* Selected excerpt *
= = = = =

Monday, June 14, 2021

Time to start embracing germs again to help our health

The anti-germ zealots may kill us all.

That's because despite recent events, germs are our friends.

This is not a popular time to express that opinion – after all, we're emerging from a 15-month battle with a virus that killed more than a half-million Americans, a virus we fought by washing our hands, wearing masks and wiping down surfaces. Those practices made sense from March 2020 until now.

They may be bad for us in the long run.

Don't just listen to me, someone born in the mid-20th century. I have long been baffled by the number of people afraid to touch doors in bathrooms.

Instead, listen to epidemiologists: Obsessive cleanliness can kill things that keep you healthy.

“We’re starting to realize that there’s collateral damage when we get rid of good microbes, and that has major consequences for our health,” B. Brett Finlay told The New York Times.

Finlay is a professor in the department of microbiology and immunology at the University of British Columbia and an author of a paper published in the Proceedings of the National Academy of Sciences. His paper elaborated on the need for microbes and how our response to the pandemic could harm that.

= = = = =

* Check your understanding *
1. According to the column on embracing germs, in which department and university is B. Brett Finlay a professor?
2. Write out the part of the column on embracing germs from "The anti-germ zealots" to "2020 until now.".
3. Extend the column on embracing germs, picking up after its final sentence.

* Items drawn from a dataset *
= = = = =

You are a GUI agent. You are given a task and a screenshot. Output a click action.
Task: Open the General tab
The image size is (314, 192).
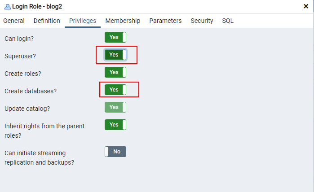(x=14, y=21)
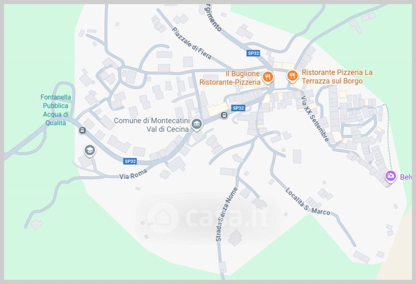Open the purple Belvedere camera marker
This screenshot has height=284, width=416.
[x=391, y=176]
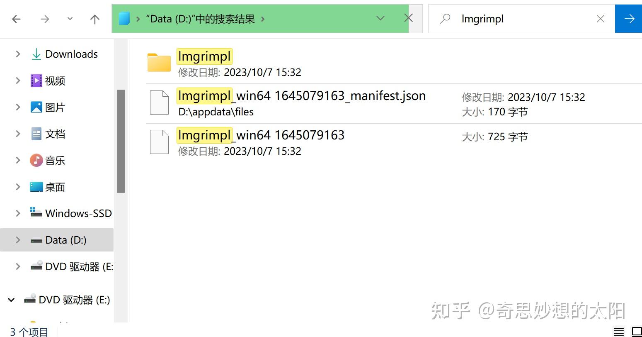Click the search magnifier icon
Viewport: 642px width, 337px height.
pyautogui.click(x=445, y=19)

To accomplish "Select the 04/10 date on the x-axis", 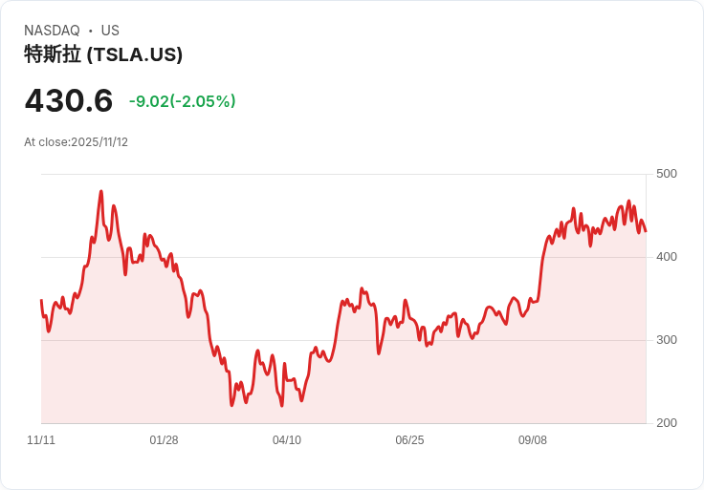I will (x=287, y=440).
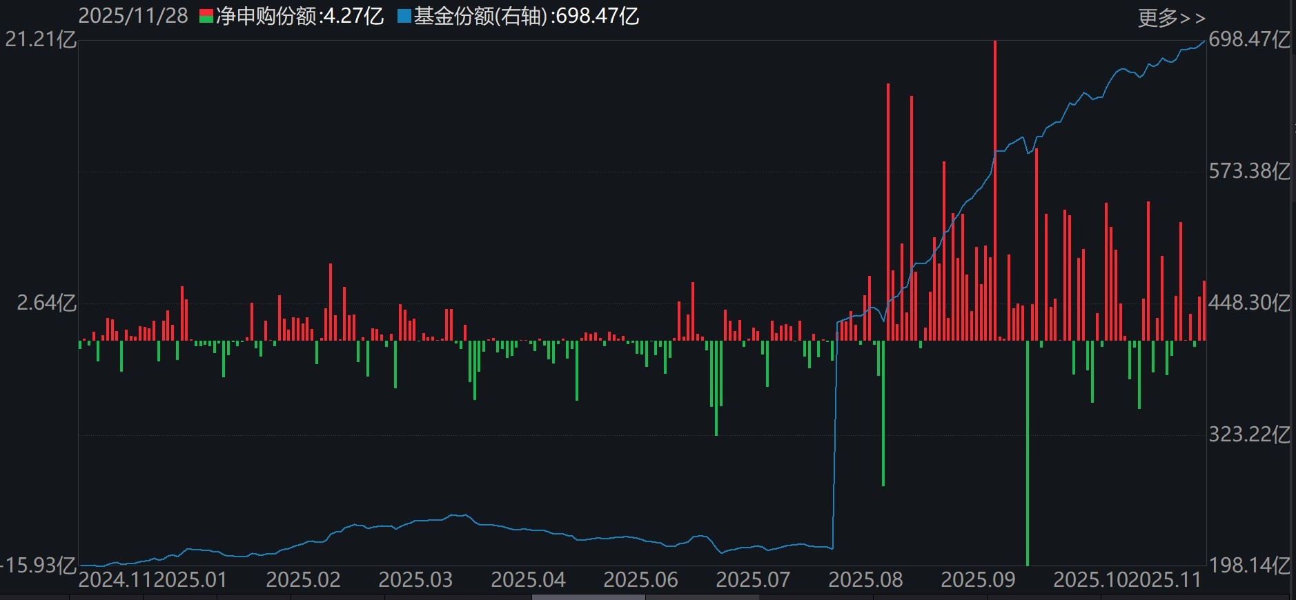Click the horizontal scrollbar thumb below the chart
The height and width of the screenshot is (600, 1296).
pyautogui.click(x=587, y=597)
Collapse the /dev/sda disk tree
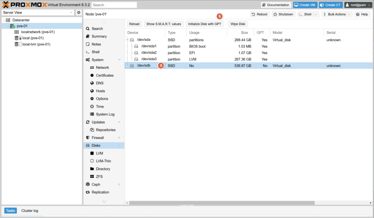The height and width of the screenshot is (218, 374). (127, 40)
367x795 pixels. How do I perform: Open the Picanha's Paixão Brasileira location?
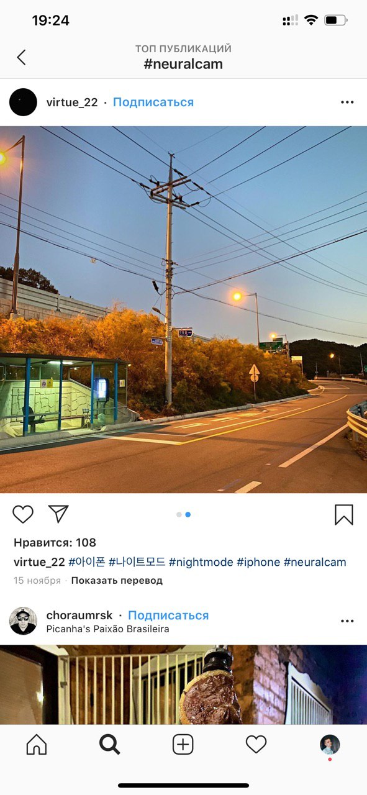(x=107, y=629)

= = = = =

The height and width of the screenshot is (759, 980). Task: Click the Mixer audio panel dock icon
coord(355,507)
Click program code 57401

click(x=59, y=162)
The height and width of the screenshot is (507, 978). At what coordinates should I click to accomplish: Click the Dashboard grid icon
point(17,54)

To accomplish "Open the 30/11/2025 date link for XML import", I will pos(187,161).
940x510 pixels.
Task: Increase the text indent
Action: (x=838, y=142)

= = = = =

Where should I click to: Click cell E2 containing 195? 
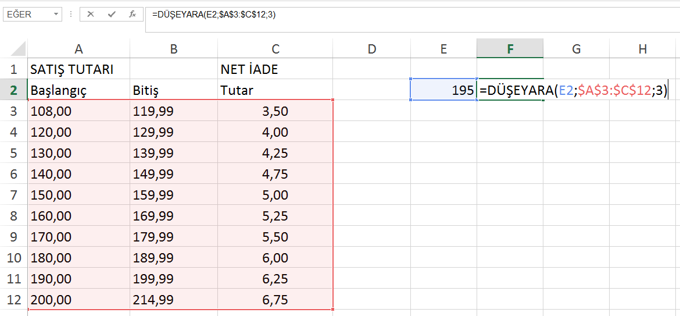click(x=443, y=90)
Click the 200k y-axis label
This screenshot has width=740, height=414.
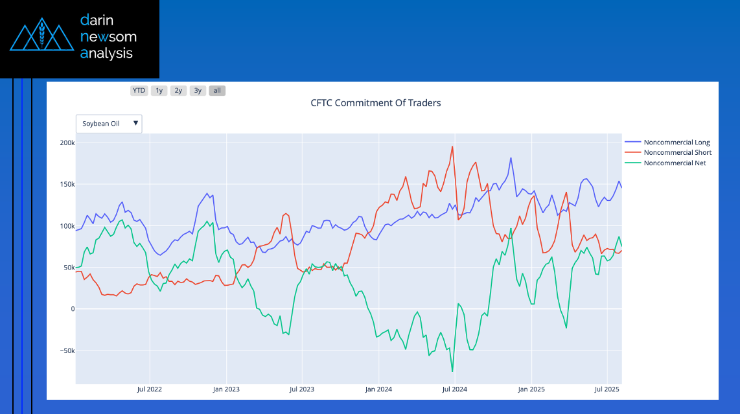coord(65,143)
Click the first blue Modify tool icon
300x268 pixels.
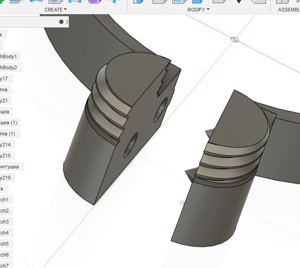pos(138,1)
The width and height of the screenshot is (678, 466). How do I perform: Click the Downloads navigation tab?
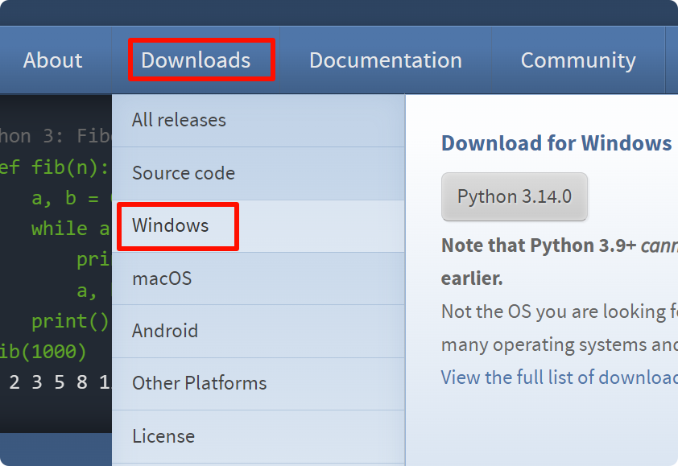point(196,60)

= = = = =

* Task-by-task answers *
1. He is a professor in the department of microbiology and immunology at the University of British Columbia.

2.
The anti-germ zealots may kill us all.

That's because despite recent events, germs are our friends.

This is not a popular time to express that opinion – after all, we're emerging from a 15-month battle with a virus that killed more than a half-million Americans, a virus we fought by washing our hands, wearing masks and wiping down surfaces. Those practices made sense from March 2020 until now.

3.
The point? There are trillions of bacteria in our bodies. Those bacteria keep us healthy. They're the essential workers of the human body and they're like any community: A small minority of them are bad, the vast majority are good.

Sanitizing everything kills them all, the germ version of using a nuclear bomb to kill a few bad people in a major metropolitan area.

In practical purposes? Sanitizing countertops constantly may hurt you in the long term. Washing your hands frequently might be unhealthy. Wearing a mask without good reason could be harmful.

Because we need microbes.

The New York Times article on the subject described it thusly: “The ‘hygiene hypothesis,’ introduced in 1989 by the epidemiologist David Strachan, first made the case that bodies deprived of contact with microbes could be at risk for health problems. The hygiene hypothesis has evolved over time, and experts continue to debate many of its finer points. But it’s now clear that exposure to ‘good’ bacteria is necessary for a person’s health, and that living in too-sterile environments may threaten us in ways scientists are only just beginning to grasp.”

We already know this. We know that an overreliance on antibiotics isn’t good – not just because antibiotics weaken over time, but because antibiotics kill things that help us. For example: during the pandemic, many patients who received antibiotics got even sicker several months later. Because their good germs got killed, too.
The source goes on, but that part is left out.